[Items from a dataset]
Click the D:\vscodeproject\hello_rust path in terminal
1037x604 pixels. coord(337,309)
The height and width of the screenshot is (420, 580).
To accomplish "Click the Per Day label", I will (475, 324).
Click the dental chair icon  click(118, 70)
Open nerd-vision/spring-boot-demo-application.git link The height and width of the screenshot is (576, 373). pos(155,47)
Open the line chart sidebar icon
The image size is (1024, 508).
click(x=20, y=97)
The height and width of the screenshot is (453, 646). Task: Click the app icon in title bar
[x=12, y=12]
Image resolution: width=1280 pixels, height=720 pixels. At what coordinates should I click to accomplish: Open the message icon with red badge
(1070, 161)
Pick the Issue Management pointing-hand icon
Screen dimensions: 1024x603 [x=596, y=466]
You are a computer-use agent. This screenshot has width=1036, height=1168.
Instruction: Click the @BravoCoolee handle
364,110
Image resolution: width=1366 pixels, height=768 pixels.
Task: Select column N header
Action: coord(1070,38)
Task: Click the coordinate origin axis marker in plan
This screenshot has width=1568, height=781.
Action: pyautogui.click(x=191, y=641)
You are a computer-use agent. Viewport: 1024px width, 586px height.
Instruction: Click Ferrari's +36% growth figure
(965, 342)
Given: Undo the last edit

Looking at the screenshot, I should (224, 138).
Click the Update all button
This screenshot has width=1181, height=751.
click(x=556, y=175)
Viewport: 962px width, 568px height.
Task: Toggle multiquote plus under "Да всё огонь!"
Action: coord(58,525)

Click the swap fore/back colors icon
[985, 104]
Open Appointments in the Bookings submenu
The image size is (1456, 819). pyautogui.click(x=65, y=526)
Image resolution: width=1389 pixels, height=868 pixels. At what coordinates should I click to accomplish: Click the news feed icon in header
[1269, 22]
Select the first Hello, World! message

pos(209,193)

**Directions**
Please return each line of the data above that contains the word "what".

**Reply**
Image resolution: width=1280 pixels, height=720 pixels. At what coordinates should I click to accomplish: Open the message icon with red badge
Image resolution: width=1389 pixels, height=868 pixels. At what coordinates should I click to accomplish: Click the news feed icon in header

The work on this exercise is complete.